Keep digging deep for Gazan journalists
Nearly 10 per cent of the journalist community working in Gaza has been killed, reports IFJ treasurer Jim Boumelha, and now journalists' donations are funding media centres with facilities so they can work and receive food and health parcels.
The number of Gazan killed by Israeli bombs since October 7 has reached 40,000, with another 10,000 entombed in collapsed building. These figures also include is the grim toll of killed journalists which reached over 150, according to the tally of the Palestinian Journalists Syndicate.
In the absence of international journalists, not allowed by the Israeli authorities to enter Gaza independently, their Palestinian colleagues stepped in and have been capturing day in day out the horrendous raw images of the war. To give a sense of the monstrosity of what happened to Gazan journalists, the number of killed may have reached nearly 10 per cent of the journalists’ community working in Gaza – if this is to be extrapolated to NUJ members it would be over 2000, a figure impossible to comprehend.
So far Israeli officials refused to own up having targeted journalists and often dispute the figures. Now they set out to publish doubtful evidence suggesting that some, recently killed, were “terrorists” or “engaged in militant activity”.

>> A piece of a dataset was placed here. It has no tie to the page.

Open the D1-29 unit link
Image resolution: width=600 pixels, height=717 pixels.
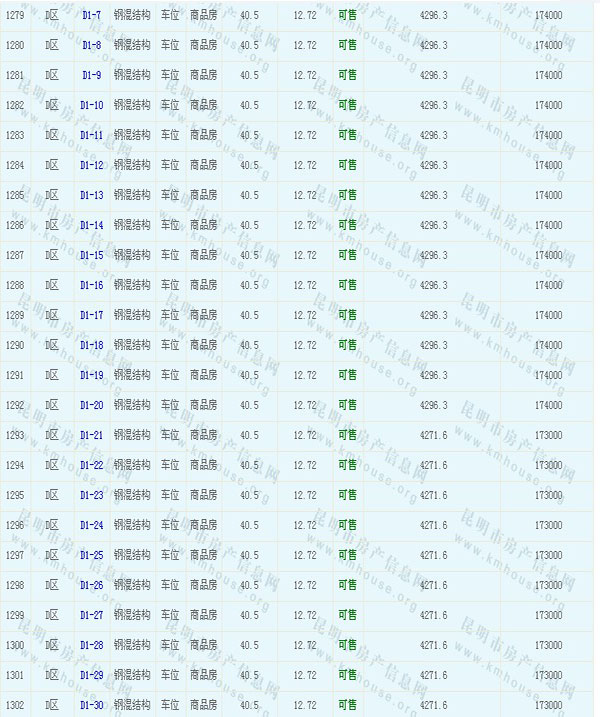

As well as killing journalists, media newsroom are being relentlessly smashed to smithereens – some 86 media institutions destroyed, including 22 local radio stations. Plenty of other journalists have perished in other global conflicts such as Iraq or former Yugoslavia, but none in such shocking circumstances and few continued to report the war like the way Gazan journalists are still doing today.
Gazan journalists survived and continued to work as journalists thanks to their resilience and the strength of their collective organisation. They were also supported since the beginning of the war by the solidarity of their colleagues from all the world which maintained the flow of donations that kept sustaining journalists and their families. Sister unions, including the NUJ, showed enormous generosity in what has been the biggest crowdfunding operation mounted by the International Federation of Journalists. Even employers’ organisations contributed.
While at the beginning donations were used to buy safety kits and power banks, later they paid for food, baby milk and medications among other needs. More recently, the effort focused more on building a hub for journalists to give them a roof over their heads, at a time when all their newsrooms were destroyed, and provide them with the means to do their job. A massive injection of funds from sister unions in Canada and Norway, as well as contributions from UNESCO, allowed the PJS to build the first of two solidarity centres.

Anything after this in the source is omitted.